The main personality-stifler is the film’s use of performance capture; the method by which the cast’s movements and expressions have been translated into computer-generated visuals. However much more successful the technique is here than it has been elsewhere, crucially it’s not successful enough: even if Jamie Bell wasn’t so monotonously earnest as Tintin, he’d still look about as conscious as a bollard with a quiff.

Simon Pegg and Nick Frost also disappoint as the inept sleuths Thomson and Thompson, but through no fault of their own: the soupy physicality of the CG world and Spielberg’s restive camerawork saps their slapstick of rhythm and impact. Only Andy Serkis, a performance capture veteran, convincingly breathes life into his character’s pixels, delivering a full-blooded and frequently hilarious turn as Tintin’s sozzled ally Captain Haddock.

The script, co-written by Doctor Who writer Steven Moffat and British filmmakers Edgar Wright and Joe Cornish, is well-intentioned but misjudged, occasionally falling back on facile screenwriter-ese (“The bad news is we’ve only got one bullet!” “What’s the good news?” “We’ve got one bullet!”) and some very English here’s-one-for-the-dads innuendo. Both sit uneasily with the wry humanism and neat satire of the books: this is less an adaptation of Hergé’s writing than a kind of airless pastiche of it.

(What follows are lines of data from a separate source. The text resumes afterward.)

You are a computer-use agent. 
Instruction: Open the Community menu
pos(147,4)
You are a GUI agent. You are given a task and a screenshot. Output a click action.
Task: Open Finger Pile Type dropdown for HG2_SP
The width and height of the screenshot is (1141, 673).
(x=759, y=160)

On its own terms, The Adventures Of Tintin: The Secret Of The Unicorn is a success, although it’s debatable whether these are the terms on which every audience member will approach it. As a family-friendly adventure romp it ticks every box, but the unique appeal of the Tintin books does not lie in seeing boxes being ticked.

Famously, Spielberg only discovered Hergé’s work when a French critic called the first Indiana Jones film, Raiders Of The Lost Ark, an obvious homage to it. Even more famously, Hergé later said that Spielberg was the only director capable of successfully bringing it to the big screen. That probably remains true. But this film hasn’t done it.

The Adventures of Tintin 3D: Seven Magazine review, by Mike McCahill

Seven rating: *

As a youngster, one turns to Tintin to deduce something of the world and one’s own place within it. As many a Hergé scholar has noted, the blankness of the hero’s features makes these books ideal for projecting onto. By deploying motion-capture animation to bring The Adventures of Tintin to the screen, however, Steven Spielberg has replaced blankness with specifics: this Tintin has Jamie Bell’s fizzog, Photoshopped into a waxy charmlessness. And don’t ask about Spielberg’s hatchet-faced Snowy: I’m still grieving.

The storytelling feels scarcely less inorganic, having constantly to interrupt itself so the film-makers can justify the 3D surcharge. The attempt to create and inhabit a world is secondary to the need to yank us through it – down stairs, along ropelines, across pirate ships meant to evoke memories of other mega-franchises.

The pleasure of scanning words and images at leisure has been replaced by Xbox-ready design and the fast pace of the modern multiplex: everything here is impermanent. Even the denouement, with all the arrogance of bigshots, assumes sequels.

Yet as in the last Indiana Jones film, there’s a sense Spielberg is tapping our cultural memories without offering anything that might replenish them. In the ongoing conversation between this director and his audience, Tintin holds all the substance of a text message with an optimistic smiley face at the end of it.

That technical expertise can be admired, if you like your films to arrive with the smell of formaldehyde and silica, and there are lovely 2D opening credits, but the positives end there. The books – hard-covered and enduring – stopped time; the film – a relentless torrent of binary code – merely washes it down the plughole.